Quante volte abbiamo abusato, più o meno gravemente, della nostra posizione di potere?

Il passo decisivo, pertanto, è quello di favorire una nuova responsabilizzazione del maschio, che ci contamini «per impollinazione aleatoria» come suggerisce Sinno, perché non far parte del problema, non significa appartenere alla soluzione. Un primo passo, per esempio, consiste nell’interrogarci sulle storie da cui siamo partiti dalla prospettiva maschile, di cui ora conosciamo i tratti: quante volte non abbiamo dato credito a un’amica o a una fidanzata che ci raccontava di aver subito una violenza? Quante volte abbiamo abusato, più o meno gravemente, della nostra posizione di potere? Mi viene in mente un TikTok andato virale negli ultimi mesi di Daniel Sloss, noto comico scozzese, in cui quest’ultimo andava persino oltre: «se io e i miei amici avessimo condannato i comportamenti misogini di Mike, un nostro amico, ciò l’avrebbe fermato dallo stuprare una ragazza com’è poi successo?»

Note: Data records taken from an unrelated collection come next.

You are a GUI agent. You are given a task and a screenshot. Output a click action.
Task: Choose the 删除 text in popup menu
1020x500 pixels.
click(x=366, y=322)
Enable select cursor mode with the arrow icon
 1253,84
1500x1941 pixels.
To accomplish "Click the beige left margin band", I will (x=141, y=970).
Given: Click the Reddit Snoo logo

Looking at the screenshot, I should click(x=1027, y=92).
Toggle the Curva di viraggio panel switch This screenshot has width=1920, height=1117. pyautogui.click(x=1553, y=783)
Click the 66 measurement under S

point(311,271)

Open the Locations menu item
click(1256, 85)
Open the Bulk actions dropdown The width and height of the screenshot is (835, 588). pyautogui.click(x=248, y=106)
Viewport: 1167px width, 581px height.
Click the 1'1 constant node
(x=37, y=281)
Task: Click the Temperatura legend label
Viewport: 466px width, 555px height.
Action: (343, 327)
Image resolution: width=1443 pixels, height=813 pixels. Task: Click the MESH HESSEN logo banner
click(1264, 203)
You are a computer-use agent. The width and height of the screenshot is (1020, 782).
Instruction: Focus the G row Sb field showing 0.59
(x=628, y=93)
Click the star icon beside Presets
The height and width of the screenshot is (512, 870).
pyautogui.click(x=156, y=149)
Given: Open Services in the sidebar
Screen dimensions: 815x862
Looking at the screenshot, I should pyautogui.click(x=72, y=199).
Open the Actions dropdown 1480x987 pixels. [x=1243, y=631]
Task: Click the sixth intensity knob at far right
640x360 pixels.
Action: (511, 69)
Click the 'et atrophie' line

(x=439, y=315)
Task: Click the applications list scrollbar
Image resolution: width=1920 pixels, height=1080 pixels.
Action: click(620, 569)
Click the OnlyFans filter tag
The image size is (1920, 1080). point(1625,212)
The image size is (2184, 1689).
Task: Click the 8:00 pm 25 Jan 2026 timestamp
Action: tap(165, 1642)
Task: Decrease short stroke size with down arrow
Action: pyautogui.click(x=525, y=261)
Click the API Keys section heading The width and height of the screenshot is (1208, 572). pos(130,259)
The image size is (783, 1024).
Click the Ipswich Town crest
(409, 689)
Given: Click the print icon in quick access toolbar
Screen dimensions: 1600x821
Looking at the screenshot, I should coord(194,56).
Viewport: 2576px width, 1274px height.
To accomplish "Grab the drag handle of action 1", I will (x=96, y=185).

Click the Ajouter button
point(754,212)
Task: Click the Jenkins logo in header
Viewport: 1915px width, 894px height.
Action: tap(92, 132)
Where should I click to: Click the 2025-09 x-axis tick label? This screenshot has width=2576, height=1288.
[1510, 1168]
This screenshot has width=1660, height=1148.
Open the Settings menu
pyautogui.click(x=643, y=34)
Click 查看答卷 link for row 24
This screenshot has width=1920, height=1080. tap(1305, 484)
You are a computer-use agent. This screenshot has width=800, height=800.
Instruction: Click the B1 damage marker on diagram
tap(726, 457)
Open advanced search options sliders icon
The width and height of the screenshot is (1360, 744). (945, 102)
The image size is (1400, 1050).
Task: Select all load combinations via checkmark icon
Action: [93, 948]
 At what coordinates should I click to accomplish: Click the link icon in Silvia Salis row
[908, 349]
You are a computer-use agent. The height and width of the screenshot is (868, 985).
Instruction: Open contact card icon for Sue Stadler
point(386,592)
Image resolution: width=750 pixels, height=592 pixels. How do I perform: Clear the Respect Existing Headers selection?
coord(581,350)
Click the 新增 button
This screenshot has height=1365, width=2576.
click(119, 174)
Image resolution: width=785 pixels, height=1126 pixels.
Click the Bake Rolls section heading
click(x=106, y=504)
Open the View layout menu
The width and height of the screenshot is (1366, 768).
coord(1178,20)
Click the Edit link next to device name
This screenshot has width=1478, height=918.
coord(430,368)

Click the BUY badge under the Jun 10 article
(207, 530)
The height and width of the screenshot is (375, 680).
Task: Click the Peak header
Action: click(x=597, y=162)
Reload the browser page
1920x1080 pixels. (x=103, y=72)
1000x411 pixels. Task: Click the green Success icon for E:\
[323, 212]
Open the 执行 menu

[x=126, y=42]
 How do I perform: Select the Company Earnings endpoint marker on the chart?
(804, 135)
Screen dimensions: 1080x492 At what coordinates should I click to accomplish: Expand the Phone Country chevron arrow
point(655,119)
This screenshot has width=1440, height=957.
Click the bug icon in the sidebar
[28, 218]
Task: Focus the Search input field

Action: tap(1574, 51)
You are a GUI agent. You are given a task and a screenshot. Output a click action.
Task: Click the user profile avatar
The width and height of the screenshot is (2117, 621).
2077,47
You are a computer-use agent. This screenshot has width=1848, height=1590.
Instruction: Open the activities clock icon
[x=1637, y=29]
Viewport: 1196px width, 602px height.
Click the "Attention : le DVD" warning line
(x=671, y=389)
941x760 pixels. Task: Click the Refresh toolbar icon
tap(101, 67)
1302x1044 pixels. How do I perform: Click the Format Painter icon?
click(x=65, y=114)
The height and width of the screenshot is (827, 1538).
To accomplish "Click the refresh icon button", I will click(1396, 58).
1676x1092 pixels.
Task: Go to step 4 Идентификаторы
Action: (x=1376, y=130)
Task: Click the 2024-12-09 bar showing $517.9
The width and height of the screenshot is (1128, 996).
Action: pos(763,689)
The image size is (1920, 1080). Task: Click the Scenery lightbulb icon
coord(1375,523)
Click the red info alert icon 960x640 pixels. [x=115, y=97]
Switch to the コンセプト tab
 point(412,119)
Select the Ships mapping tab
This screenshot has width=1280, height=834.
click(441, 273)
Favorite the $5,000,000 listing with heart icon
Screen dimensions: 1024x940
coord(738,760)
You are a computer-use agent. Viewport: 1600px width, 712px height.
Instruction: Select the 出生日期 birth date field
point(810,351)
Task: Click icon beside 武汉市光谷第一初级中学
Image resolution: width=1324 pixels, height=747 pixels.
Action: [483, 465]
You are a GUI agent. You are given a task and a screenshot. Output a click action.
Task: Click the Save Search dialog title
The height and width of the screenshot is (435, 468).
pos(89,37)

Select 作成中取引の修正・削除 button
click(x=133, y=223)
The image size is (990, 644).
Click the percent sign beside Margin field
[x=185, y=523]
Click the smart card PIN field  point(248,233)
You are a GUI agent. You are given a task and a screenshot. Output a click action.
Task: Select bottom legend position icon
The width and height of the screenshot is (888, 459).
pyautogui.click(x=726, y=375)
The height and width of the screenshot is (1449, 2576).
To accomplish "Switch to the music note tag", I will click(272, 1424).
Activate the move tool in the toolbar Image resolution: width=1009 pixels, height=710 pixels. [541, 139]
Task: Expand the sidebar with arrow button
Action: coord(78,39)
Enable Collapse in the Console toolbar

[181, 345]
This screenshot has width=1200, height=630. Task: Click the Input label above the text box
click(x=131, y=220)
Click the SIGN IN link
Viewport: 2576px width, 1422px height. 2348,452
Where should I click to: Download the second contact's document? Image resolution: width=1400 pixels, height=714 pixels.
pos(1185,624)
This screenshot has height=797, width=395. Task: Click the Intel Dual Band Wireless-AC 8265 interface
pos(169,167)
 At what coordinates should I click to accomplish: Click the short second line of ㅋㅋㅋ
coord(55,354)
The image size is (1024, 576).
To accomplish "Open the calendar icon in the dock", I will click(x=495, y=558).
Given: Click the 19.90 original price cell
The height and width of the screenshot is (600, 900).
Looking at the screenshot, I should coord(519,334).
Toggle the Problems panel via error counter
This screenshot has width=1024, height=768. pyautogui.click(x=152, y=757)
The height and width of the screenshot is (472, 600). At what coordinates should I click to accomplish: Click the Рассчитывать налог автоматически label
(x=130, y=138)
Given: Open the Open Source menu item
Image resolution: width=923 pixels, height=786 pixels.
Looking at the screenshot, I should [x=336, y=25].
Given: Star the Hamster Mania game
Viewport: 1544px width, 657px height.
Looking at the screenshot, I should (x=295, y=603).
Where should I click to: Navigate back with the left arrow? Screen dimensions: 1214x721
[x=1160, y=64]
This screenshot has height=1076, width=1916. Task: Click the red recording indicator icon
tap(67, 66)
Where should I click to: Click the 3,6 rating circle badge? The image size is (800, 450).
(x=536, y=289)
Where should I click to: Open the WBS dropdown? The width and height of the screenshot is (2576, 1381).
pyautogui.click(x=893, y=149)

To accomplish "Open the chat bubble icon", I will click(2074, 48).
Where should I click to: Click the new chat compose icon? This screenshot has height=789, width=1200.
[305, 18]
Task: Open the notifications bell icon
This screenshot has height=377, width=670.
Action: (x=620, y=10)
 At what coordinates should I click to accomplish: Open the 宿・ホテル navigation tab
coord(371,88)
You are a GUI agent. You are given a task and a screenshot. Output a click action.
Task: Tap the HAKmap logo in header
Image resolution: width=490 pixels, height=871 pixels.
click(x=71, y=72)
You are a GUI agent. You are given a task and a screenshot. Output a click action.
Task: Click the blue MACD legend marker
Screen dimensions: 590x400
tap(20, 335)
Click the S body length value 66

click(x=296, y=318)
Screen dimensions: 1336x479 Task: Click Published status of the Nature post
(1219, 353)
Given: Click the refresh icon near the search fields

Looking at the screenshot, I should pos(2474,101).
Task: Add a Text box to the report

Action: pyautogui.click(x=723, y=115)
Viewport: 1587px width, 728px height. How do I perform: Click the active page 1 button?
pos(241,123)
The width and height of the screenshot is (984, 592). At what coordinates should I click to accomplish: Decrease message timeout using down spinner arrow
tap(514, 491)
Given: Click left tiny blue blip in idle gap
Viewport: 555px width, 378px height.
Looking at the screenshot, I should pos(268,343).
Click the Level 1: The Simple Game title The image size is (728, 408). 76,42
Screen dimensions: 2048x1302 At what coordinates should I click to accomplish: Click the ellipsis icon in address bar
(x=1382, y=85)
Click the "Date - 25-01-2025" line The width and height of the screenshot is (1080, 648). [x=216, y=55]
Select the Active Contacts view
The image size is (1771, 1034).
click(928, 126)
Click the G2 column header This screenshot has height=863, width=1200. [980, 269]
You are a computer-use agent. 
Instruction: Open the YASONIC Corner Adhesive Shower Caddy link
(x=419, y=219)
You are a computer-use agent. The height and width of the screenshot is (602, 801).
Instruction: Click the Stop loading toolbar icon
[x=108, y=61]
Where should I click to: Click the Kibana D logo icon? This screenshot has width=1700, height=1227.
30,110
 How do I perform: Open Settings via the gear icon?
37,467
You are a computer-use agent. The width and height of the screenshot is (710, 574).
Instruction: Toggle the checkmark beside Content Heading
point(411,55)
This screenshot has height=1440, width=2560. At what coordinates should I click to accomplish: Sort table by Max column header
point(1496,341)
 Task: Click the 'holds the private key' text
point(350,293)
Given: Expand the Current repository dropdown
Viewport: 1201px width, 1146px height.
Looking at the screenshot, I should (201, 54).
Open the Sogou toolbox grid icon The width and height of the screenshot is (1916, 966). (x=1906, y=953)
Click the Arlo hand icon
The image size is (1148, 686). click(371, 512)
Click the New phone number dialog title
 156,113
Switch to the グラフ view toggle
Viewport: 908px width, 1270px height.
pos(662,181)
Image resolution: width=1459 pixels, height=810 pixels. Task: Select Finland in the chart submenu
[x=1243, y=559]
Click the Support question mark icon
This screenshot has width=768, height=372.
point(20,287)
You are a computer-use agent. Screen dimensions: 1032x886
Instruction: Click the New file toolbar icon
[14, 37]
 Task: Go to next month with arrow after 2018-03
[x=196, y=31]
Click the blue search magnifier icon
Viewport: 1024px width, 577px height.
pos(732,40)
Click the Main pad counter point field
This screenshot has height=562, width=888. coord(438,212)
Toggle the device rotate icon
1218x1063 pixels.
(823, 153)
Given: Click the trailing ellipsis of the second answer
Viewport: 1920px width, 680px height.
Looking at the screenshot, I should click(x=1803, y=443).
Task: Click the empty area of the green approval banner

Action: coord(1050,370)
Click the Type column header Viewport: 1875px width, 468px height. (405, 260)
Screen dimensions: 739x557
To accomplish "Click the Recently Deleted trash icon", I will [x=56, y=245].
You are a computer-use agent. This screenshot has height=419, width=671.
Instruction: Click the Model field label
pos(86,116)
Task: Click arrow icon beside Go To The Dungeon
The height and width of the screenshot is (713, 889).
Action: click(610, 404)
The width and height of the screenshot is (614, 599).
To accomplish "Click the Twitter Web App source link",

Questa tipologia di domande può contribuire a rompere la catena sociale di omertà e complicità maschile – Francesco Piccolo, in un bel libro sulla mascolinità la chiama L’animale che mi porto dentro (Einaudi, 2018) – che molto spesso spalleggia la cultura dello stupro, e condanna la vittima a uno stato di allerta perenne, «io spio sempre affinché non succeda niente» dice Sinno. Ma, lo scriveva Carver in Dì alle donne che usciamo, uno dei suoi racconti più crudi, non c’è alcuna ragione specifica per cui Jerry sceglie di violentare Sharon. Non lo fa, cioè, perché è vestita in un certo modo o perché è particolarmente ammiccante, ma perché nessuno è immune tanto alla voracità quanto alla banalità della violenza sessuale, che, come racconta Franca Rame, prolifera proprio laddove le parole per combatterla non ci sono più.